In Southeastern Nigeria and later in Ghana, the Weavers found hostility between AICs and the Western missions and their churches. Mission churches often disparaged AICs and saw them as rebel sects whose leaders seceded in order to escape disciplinary measures. AIC leaders accused the mission churches of being high-handed and controlling. Weavers considered such division to be a detriment to the witness of the church and sought ways to reconcile the two sides. In Nigeria they advocated on behalf of AICs to the Eastern Nigeria Christian Council Committee that represented the major mission-established denominations in the region and organized an Inter-Church Study Group that worked for collaboration across denominational lines. In Ghana they played a similar role with the Christian Council of Ghana that represented the mainline denominations. The Weavers advocated for a collaborative missionary strategy, believing that ecumenical missionary initiatives in collaboration with indigenous Christians was better than replicating competing Western denominational structures on the continent.
The Weavers resisted the tendency to apply preconceived mission strategy and Christian theology to the contexts in which they worked, believing instead that strategy and theology should grow out of experience on the ground. They sought to allow their mission strategy to be formed in conversation with AIC partners and the situations that they encountered in the course of collaboration with them.
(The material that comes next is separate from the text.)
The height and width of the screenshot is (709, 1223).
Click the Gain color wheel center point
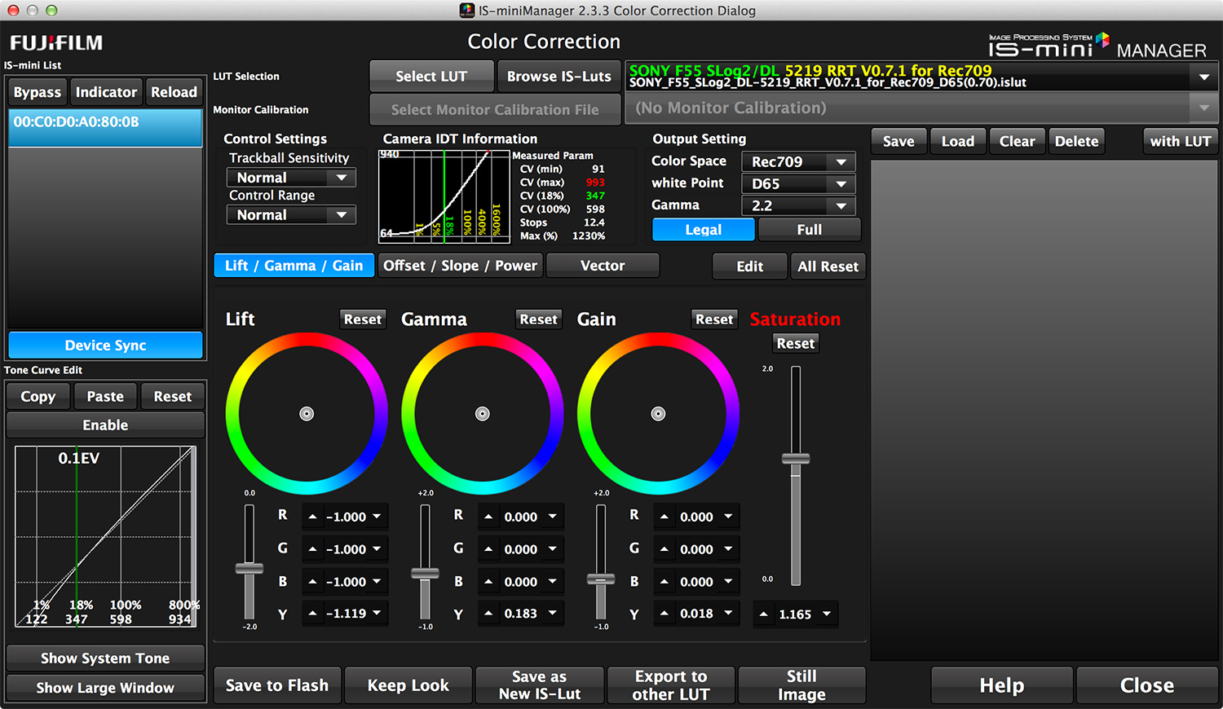658,414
The Weavers participated in research initiatives that studied AICs but insisted that engagement with the movement should also include ministry among its churches and relationships with local members. While highlighting the biblical example of the New Testament Church as paradigmatic for Christian faithfulness, they advocated for affirmation of African faith and theology as it was lived out in the life and practice of AICs. As they reached the end of their missionary careers, the Weavers expressed the hope that Western and African Christians could increasingly collaborate and learn from each other.
by R. Bruce Yoder
Bibliography
Digital Texts
Weaver, Edwin and Irene Weaver. The Uyo Story. Elkhart: Mennonite Board of Mission, 1970.
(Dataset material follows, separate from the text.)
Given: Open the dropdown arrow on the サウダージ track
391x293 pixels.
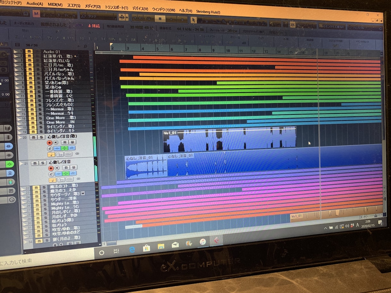Looking at the screenshot, I should pyautogui.click(x=83, y=194).
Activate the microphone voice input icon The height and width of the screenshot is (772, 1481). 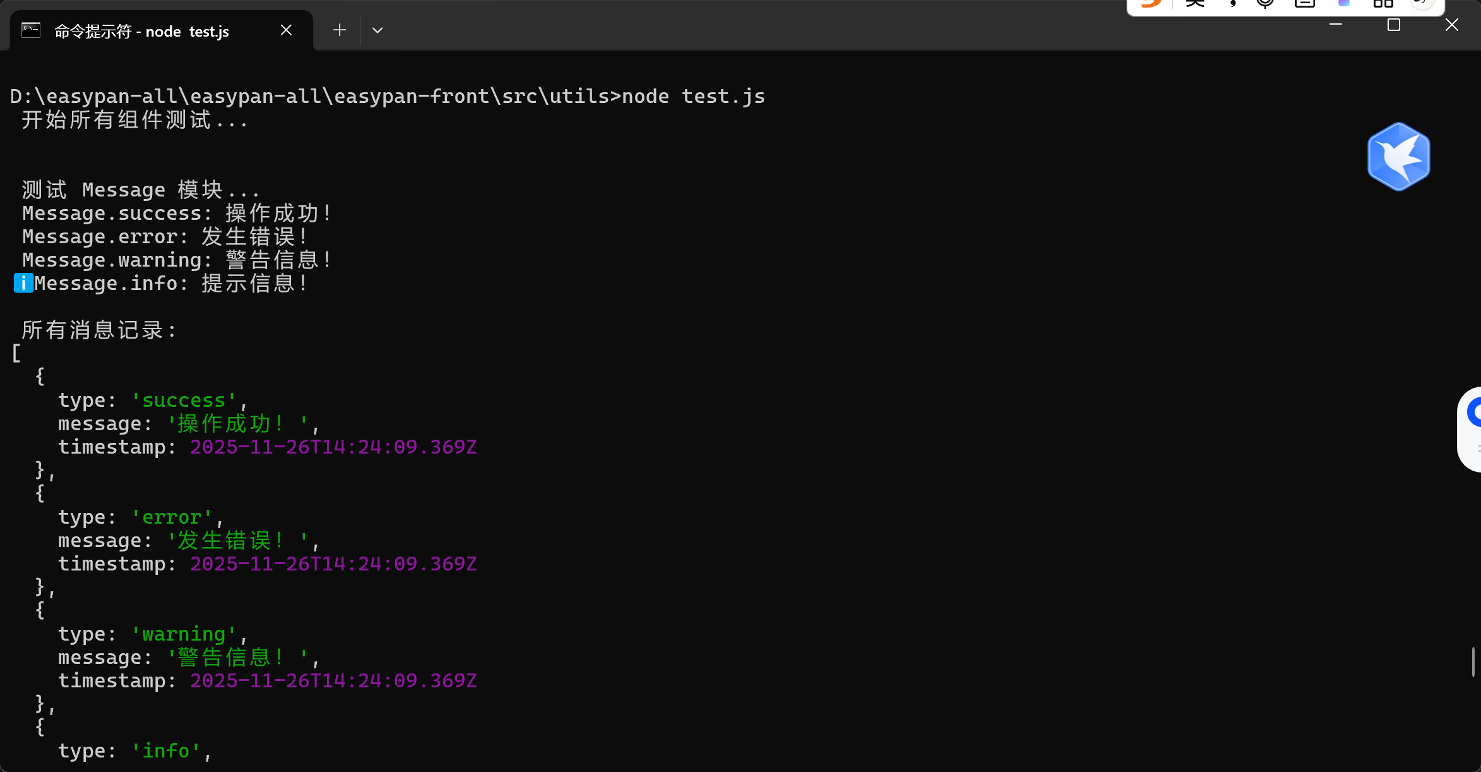pos(1265,4)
_____. From Kuku Hill. Elkhart: Institute of Mennonite Studies, 1975. Posted by permission of the publisher. Do not distribute or disseminate without permission from the Institute of Mennonite Studies at the Associated Mennonite Biblical Seminary, 3003 Benham Avenue, Elkhart, IN 46517-1999.
Secondary
Hollinger-Janzen, Lynda. ‘A New Day in Mission’: Irene Weaver Reflects on Her Century of Ministry. Missio Dei: Exploring God’s Work in the World, no 8. Elkhart: Mennonite Mission Network, 2005.
Shenk, Wilbert R. “Mission Agency and African Independent Churches.” International Review of Mission 63, no. 252 (1974): 475-91.
_____. “‘Go Slow Through Uyo’: Dialogue as Missionary Method.” In Fullness of Life for All: Challenges for Mission in Early 21st Century, eds. Inus Daneel, Charles Van Engen and Hendrik Vroom, 329-440. New York: Rodopi, 2003.